In your breakthrough Thursday media column: a new trial for a Russian journalist's murder, a mini-Jayson Blair at a college paper, Steven Brill's optimistic projections, and Boston Globe staffers are unhappy with their lot in life.
Russian journalist Anna Politkovskaya was murdered in 2006. Earlier this year, four men were acquitted of the crime. Now, the Russian Supreme Court has overturned the acquittal and ordered a retrial. The concept of "double jeopardy" is perhaps a little different in Russia, but, in any case, one more step towards justice. (Hopefully? We await Keith Gessen's guidance on this case).
An editor at the University of Hawaii student newspaper has been let go after an investigation found that he made up at least 29 separate fictional sources in news stories over a year and a half. The same guy was also once accused of stealing $8,000 in liquor.
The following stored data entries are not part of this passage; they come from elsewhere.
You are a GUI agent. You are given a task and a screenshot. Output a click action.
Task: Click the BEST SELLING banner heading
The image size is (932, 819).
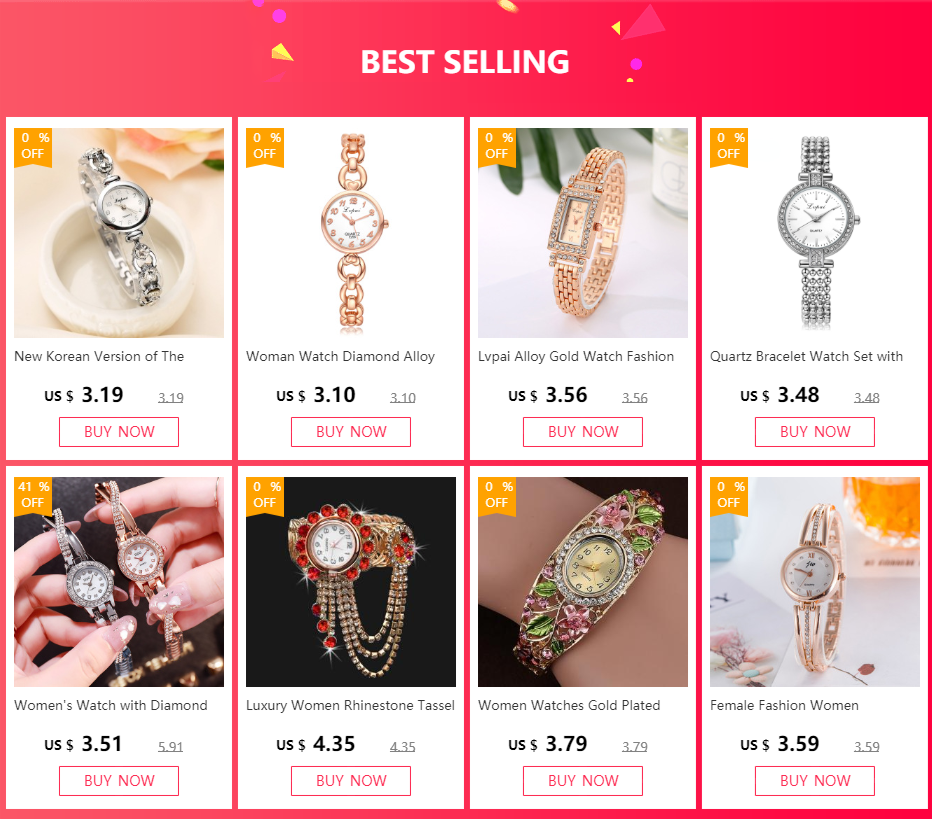(x=465, y=62)
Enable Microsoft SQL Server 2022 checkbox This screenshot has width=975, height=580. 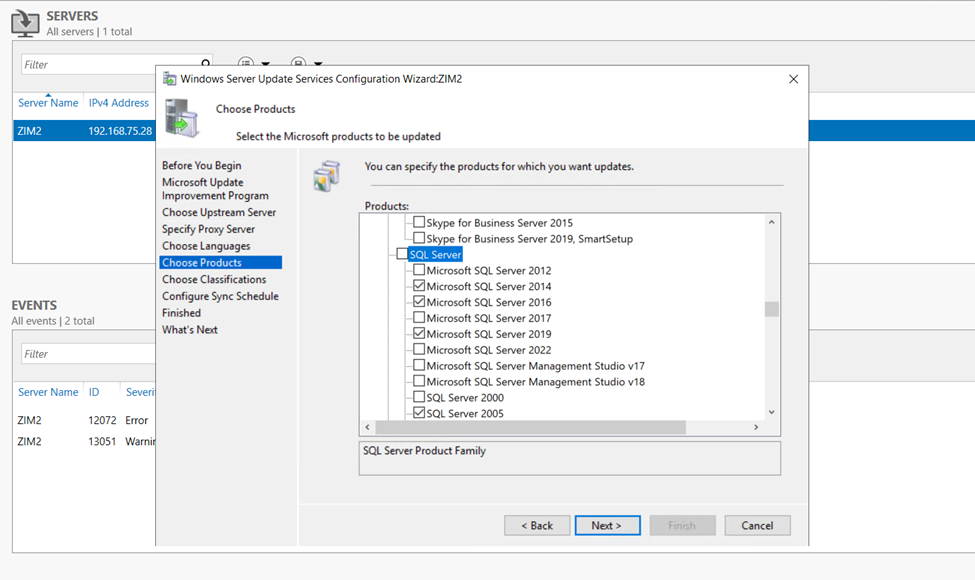tap(419, 349)
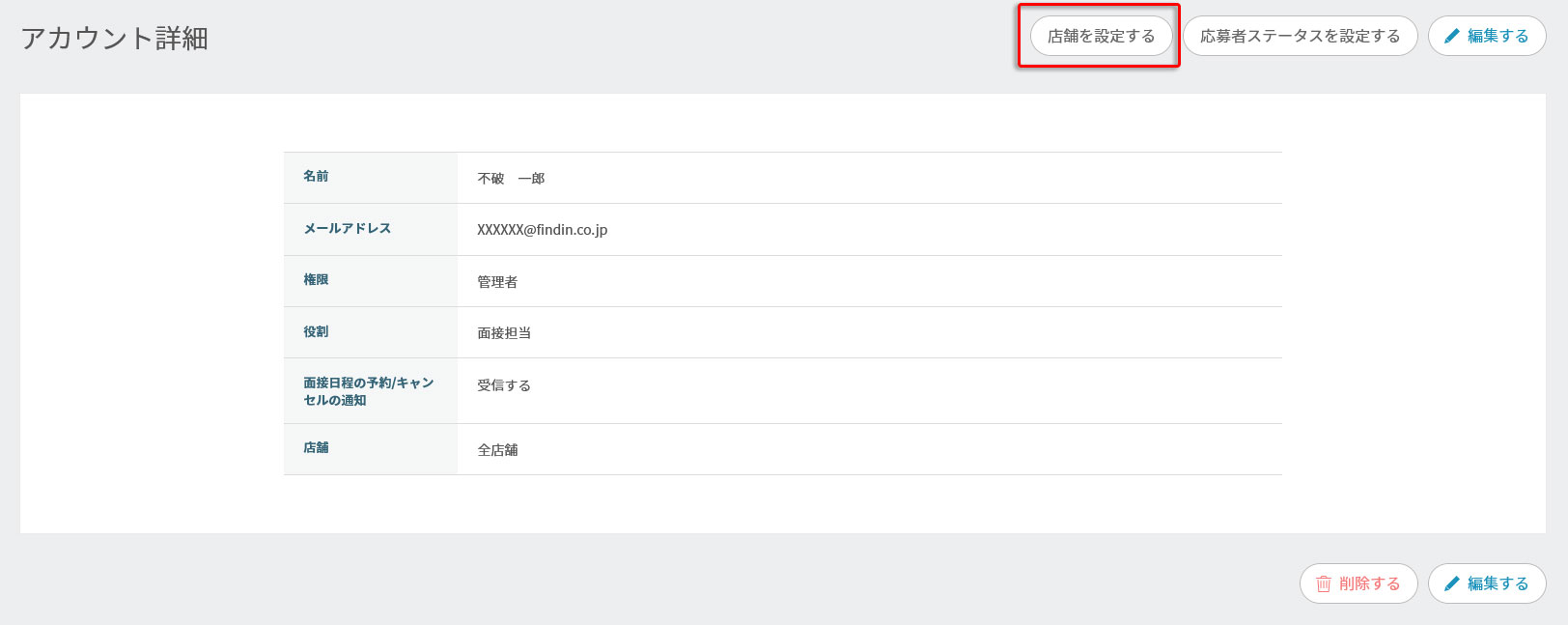The height and width of the screenshot is (625, 1568).
Task: Click the 受信する notification value
Action: [x=504, y=385]
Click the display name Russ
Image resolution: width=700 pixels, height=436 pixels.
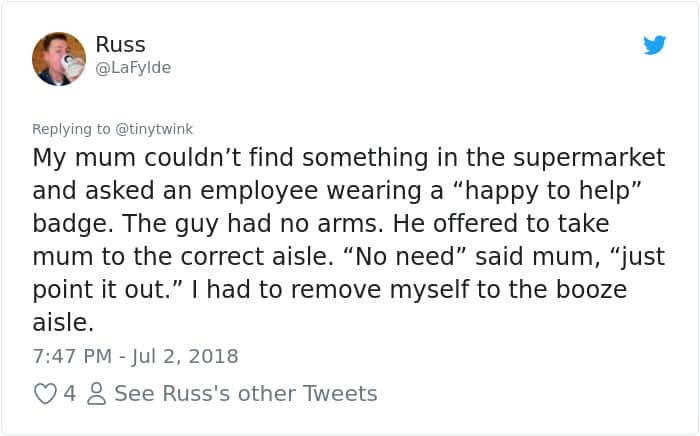click(120, 44)
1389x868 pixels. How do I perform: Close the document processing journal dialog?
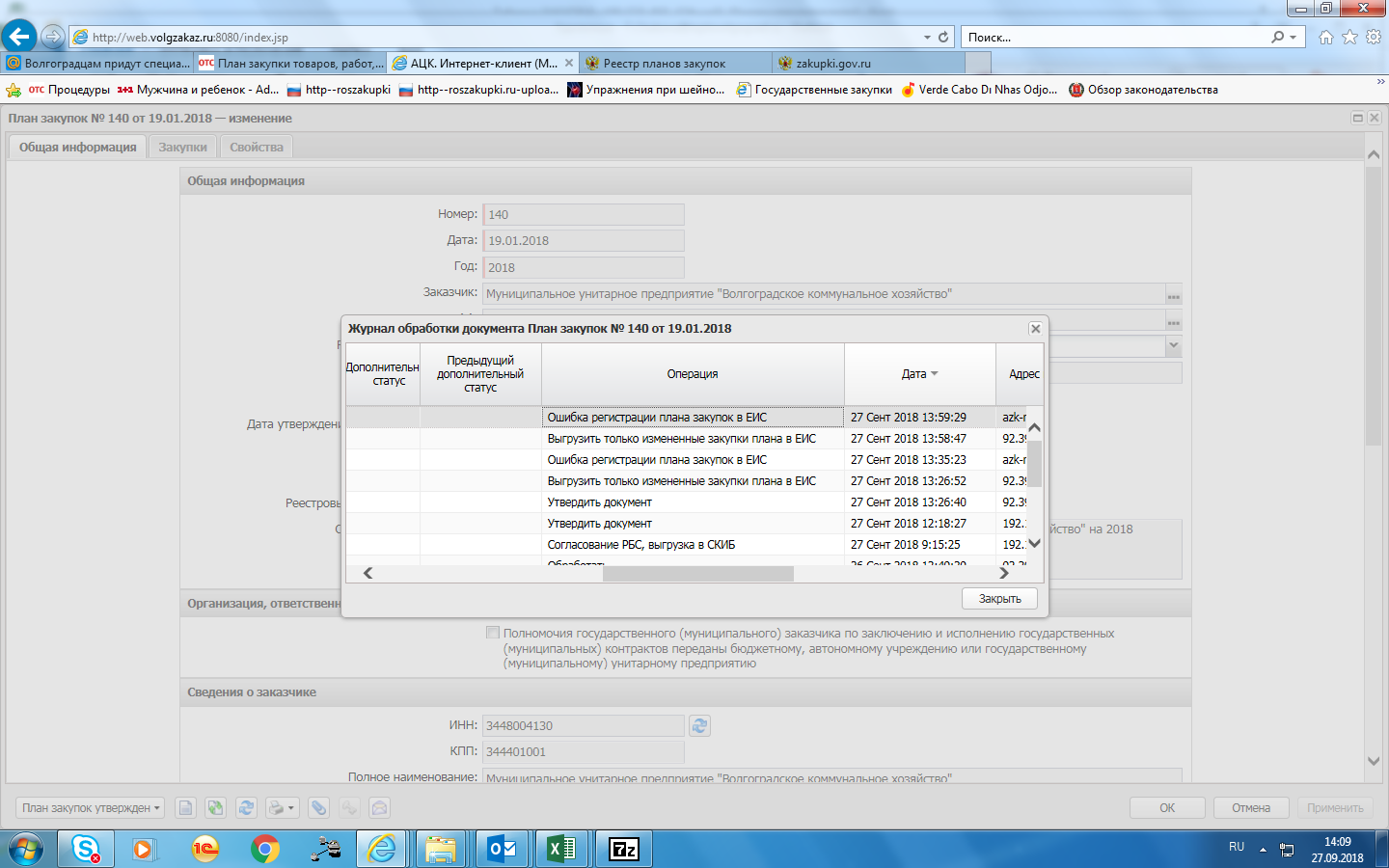1035,329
Related, maybe?
Journalism Online, the new startup by Steven Brill and others that's based on getting people to pay for online news, has revealed its business plan: it expects 10% of readers to pay. Other projections by other groups in the past have estimated that 2% of readers might be willing to pay. We, and the media at large, wish them success.
Newsroom workers at the Boston Globe finally saw the details of their union's new contract agreement with the NYT Co., last night, which includes a 9% pay cut, increases in the cost of benefits, furlough days, and other cutbacks. Nobody's too happy about it, reportedly. "I'm voting ‘yes,' but not enthusiastically," says one Globe reporter. Well, that's about all you could ask for.